------ Data

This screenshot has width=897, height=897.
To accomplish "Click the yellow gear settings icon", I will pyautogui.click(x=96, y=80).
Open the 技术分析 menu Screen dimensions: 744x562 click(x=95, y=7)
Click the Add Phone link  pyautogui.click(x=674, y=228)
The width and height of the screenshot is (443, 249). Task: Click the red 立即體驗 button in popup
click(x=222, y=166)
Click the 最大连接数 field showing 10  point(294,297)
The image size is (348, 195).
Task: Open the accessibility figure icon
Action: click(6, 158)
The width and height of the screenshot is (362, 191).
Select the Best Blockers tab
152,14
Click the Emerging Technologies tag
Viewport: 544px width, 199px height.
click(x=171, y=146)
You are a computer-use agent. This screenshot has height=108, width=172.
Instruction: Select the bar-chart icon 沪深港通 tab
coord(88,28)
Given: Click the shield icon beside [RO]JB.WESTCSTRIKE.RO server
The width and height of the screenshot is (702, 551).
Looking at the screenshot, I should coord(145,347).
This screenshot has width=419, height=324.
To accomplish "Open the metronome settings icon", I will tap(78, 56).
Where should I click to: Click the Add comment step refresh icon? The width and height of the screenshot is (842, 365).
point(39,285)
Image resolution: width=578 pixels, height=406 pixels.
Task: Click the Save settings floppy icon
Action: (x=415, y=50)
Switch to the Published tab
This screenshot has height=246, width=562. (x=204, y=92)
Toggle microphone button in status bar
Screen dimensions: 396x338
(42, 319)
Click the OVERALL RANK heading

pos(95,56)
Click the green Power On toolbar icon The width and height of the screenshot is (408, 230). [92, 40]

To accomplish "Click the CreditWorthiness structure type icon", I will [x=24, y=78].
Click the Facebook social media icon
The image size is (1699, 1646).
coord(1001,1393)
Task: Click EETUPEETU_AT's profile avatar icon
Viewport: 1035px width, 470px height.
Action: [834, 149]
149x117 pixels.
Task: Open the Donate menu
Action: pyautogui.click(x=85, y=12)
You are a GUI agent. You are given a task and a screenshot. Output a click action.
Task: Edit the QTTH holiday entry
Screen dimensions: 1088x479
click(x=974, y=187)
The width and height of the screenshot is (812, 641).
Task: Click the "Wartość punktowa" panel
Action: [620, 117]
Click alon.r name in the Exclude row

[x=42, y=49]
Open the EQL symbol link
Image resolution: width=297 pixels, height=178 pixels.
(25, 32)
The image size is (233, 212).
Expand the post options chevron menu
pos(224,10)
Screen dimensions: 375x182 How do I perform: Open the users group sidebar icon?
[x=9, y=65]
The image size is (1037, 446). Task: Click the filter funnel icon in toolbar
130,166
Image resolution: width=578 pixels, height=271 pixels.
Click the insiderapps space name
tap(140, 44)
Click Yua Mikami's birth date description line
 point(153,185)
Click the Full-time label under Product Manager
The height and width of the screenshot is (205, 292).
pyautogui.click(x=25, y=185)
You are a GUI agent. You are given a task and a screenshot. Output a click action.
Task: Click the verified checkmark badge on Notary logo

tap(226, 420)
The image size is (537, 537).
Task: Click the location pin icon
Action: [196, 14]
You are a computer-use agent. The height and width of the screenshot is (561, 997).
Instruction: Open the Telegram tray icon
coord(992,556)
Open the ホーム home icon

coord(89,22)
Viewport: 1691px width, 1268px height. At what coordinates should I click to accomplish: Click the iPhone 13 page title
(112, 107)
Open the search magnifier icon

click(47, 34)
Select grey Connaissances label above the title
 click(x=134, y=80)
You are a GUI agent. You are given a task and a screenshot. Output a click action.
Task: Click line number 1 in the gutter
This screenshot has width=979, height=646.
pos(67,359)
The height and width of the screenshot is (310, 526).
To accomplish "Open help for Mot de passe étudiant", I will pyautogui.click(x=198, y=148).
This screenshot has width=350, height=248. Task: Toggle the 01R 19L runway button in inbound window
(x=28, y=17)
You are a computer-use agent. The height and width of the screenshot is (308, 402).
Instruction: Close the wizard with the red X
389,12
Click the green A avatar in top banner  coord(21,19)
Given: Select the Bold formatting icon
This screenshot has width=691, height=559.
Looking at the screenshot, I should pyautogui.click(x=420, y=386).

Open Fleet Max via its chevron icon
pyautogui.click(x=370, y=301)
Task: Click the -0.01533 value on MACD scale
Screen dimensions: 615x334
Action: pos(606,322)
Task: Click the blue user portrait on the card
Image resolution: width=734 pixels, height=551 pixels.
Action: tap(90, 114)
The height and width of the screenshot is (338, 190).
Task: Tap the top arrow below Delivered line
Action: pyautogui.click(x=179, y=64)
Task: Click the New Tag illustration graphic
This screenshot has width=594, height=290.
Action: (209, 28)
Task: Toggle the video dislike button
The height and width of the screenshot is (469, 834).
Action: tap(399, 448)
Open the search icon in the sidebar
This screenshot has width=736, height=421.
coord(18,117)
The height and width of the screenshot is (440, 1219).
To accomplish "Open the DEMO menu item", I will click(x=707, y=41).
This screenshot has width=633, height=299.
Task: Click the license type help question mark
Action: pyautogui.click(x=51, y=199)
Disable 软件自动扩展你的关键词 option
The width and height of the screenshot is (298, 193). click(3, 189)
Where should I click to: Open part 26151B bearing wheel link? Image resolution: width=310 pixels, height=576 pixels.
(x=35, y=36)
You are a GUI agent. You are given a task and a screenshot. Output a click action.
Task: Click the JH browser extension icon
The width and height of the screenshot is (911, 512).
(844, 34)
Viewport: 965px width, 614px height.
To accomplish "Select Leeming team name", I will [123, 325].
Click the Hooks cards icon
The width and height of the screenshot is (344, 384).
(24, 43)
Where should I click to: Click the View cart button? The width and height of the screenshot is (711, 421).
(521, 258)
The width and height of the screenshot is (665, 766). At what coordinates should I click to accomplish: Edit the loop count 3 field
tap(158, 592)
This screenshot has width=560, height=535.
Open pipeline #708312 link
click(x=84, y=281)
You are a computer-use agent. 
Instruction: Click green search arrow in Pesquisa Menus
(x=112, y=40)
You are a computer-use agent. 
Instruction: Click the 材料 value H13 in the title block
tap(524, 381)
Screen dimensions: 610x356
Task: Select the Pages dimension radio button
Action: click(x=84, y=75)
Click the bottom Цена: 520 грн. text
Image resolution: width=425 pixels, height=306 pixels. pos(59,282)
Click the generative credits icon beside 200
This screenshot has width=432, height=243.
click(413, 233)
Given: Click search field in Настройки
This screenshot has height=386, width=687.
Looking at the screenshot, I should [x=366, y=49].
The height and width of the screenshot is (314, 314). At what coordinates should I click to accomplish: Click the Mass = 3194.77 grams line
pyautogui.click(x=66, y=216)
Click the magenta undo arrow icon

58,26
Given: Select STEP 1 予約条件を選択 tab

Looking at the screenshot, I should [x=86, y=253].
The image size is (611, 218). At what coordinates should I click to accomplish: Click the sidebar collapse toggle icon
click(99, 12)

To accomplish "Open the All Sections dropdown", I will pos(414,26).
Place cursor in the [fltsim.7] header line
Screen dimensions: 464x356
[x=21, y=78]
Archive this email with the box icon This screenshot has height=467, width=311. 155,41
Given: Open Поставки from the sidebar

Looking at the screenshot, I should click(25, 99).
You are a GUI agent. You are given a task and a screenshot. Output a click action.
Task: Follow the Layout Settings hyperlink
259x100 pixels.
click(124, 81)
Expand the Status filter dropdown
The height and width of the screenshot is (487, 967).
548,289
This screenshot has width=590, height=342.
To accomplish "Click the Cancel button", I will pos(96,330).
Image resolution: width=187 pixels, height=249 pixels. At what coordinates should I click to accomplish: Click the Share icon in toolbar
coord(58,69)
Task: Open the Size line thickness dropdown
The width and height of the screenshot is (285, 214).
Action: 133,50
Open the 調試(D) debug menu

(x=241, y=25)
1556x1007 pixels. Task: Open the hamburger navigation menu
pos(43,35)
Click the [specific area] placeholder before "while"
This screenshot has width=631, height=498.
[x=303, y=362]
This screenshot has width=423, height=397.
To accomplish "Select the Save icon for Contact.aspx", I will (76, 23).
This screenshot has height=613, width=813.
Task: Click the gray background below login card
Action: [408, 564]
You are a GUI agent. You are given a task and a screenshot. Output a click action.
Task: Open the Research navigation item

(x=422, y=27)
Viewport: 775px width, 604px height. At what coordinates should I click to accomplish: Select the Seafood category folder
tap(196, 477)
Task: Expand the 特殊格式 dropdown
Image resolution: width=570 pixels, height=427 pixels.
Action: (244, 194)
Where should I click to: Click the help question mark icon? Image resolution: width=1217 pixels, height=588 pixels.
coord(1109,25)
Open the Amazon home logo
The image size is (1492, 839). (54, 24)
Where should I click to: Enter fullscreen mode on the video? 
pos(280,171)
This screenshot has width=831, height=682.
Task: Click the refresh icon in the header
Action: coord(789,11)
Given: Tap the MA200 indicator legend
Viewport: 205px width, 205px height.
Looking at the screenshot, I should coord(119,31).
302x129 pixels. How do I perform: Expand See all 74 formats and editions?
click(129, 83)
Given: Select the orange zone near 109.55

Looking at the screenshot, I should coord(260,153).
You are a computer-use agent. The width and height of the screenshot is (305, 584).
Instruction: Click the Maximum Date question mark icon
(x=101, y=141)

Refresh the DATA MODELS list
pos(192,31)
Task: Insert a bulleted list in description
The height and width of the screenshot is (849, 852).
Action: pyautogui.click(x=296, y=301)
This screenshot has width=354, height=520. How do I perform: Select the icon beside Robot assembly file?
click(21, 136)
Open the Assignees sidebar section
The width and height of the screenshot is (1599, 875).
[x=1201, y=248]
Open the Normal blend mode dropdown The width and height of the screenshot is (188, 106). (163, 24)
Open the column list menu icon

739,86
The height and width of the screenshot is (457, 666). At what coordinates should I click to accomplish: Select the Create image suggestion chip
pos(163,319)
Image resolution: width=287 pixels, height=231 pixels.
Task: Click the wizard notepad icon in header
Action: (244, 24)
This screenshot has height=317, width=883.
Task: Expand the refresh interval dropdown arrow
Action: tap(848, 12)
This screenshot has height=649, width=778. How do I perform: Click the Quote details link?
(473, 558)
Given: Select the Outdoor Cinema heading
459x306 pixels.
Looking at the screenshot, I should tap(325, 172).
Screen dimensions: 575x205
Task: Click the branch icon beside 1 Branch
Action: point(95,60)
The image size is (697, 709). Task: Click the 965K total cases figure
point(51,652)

------------

### Exercise
Once you find the string "avatar" in a line of the records, copy that line.

### Problem solution
Task: Click EETUPEETU_AT's profile avatar icon
Click the green A avatar in top banner  coord(21,19)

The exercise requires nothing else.